What are the important points to graph #y=sin 2x#?

1 Answer
Apr 17, 2018

#(0, 0), (pi/4, 1), (pi/2, 0), ((3pi)/4, -1), (pi, 0)#

The graph should look something like this:
graph{sin(2x) [-2.38, 8.72, -2.907, 2.64]}

Explanation:

The equation is #y=sin2x#, so it is in the form #y=sin(b*x)# The period of this graph is #(2pi)/b#, which equals #(2pi)/2# or #pi#.
Therefore, the "important points" (quarter points) when graphing this function will be #pi/4# apart.

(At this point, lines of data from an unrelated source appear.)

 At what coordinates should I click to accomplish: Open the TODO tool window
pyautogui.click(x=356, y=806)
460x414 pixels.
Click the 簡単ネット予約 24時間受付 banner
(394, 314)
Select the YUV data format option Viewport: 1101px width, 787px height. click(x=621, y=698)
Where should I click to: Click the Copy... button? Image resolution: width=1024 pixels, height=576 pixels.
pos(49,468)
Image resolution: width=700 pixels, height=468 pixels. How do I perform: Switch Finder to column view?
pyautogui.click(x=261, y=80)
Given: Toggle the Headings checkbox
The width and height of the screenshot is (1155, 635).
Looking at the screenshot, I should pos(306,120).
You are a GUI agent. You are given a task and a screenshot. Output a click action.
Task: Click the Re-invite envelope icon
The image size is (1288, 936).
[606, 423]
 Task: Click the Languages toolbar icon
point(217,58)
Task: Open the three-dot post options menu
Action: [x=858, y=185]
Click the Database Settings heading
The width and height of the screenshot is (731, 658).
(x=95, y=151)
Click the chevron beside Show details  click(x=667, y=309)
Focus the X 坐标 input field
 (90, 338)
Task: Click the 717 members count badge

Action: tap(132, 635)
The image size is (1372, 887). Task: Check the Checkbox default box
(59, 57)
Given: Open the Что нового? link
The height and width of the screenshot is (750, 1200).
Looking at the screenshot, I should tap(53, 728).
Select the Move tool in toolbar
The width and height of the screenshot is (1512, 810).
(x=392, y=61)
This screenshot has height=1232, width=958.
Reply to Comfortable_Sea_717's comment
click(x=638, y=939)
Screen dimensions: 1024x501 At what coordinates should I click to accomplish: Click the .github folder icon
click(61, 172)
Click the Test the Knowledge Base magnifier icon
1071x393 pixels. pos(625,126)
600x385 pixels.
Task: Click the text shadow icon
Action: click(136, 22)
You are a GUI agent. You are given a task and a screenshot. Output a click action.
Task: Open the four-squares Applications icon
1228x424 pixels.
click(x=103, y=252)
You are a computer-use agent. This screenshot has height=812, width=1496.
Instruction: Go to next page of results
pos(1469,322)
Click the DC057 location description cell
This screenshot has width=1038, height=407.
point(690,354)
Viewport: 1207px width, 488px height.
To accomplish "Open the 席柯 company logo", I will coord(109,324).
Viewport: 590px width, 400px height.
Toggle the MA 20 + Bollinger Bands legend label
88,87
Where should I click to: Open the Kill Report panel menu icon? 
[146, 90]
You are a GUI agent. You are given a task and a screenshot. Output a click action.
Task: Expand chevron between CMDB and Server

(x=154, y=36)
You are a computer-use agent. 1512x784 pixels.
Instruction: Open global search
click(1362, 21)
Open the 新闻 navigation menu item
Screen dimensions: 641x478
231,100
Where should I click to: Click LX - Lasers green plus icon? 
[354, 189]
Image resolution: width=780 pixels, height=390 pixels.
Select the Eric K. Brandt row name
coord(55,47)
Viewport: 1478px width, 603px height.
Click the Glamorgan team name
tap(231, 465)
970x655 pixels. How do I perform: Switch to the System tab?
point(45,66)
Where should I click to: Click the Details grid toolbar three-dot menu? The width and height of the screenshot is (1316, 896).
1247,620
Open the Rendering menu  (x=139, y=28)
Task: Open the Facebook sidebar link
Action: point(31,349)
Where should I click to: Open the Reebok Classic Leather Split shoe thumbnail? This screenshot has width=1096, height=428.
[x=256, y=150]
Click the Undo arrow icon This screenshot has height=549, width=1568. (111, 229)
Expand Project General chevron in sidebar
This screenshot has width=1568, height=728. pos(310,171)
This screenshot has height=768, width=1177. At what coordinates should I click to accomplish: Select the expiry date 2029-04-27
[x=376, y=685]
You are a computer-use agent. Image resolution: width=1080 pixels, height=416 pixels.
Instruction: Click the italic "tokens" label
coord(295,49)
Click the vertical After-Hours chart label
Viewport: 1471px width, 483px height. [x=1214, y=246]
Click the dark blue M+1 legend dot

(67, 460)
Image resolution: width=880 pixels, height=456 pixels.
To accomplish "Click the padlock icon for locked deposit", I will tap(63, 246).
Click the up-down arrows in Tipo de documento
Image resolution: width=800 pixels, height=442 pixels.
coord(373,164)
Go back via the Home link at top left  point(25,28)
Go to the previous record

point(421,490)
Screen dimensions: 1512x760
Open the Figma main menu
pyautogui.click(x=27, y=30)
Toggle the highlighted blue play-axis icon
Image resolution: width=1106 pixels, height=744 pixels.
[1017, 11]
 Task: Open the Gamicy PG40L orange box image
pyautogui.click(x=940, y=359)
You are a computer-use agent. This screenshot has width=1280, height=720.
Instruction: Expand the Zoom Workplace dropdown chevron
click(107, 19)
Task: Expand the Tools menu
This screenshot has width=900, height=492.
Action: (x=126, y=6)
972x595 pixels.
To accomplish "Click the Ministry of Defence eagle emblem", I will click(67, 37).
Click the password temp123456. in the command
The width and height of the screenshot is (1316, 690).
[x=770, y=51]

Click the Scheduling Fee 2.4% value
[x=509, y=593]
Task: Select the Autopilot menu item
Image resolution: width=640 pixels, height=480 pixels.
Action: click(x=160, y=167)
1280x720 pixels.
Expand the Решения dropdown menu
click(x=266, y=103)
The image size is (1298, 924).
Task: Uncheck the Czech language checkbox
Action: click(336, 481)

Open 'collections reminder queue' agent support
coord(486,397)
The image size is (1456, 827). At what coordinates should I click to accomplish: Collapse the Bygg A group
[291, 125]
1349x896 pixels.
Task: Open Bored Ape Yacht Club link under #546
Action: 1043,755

The amplitude of this graph is #1#, and there are no phase or vertical shifts, so the midline will be #0#, maximum #1#, and minimum #-1#.

Unshifted sine functions follow the pattern (mid, max, mid, min, max), so the #y#-coordinates will be #(0,1,0,-1,0)# And since the quarter points are #(pi/4)#, with no phase shift, the #x#-coordinates will be #(0, pi/4, pi/2, (3pi)/4, pi)#.

Combining these points, the ordered pairs will be:
#(0, 0), (pi/4, 1), (pi/2, 0), ((3pi)/4, -1), (pi, 0)#

The graph should look something like this:
graph{sin(2x) [-2.38, 8.72, -2.907, 2.64]}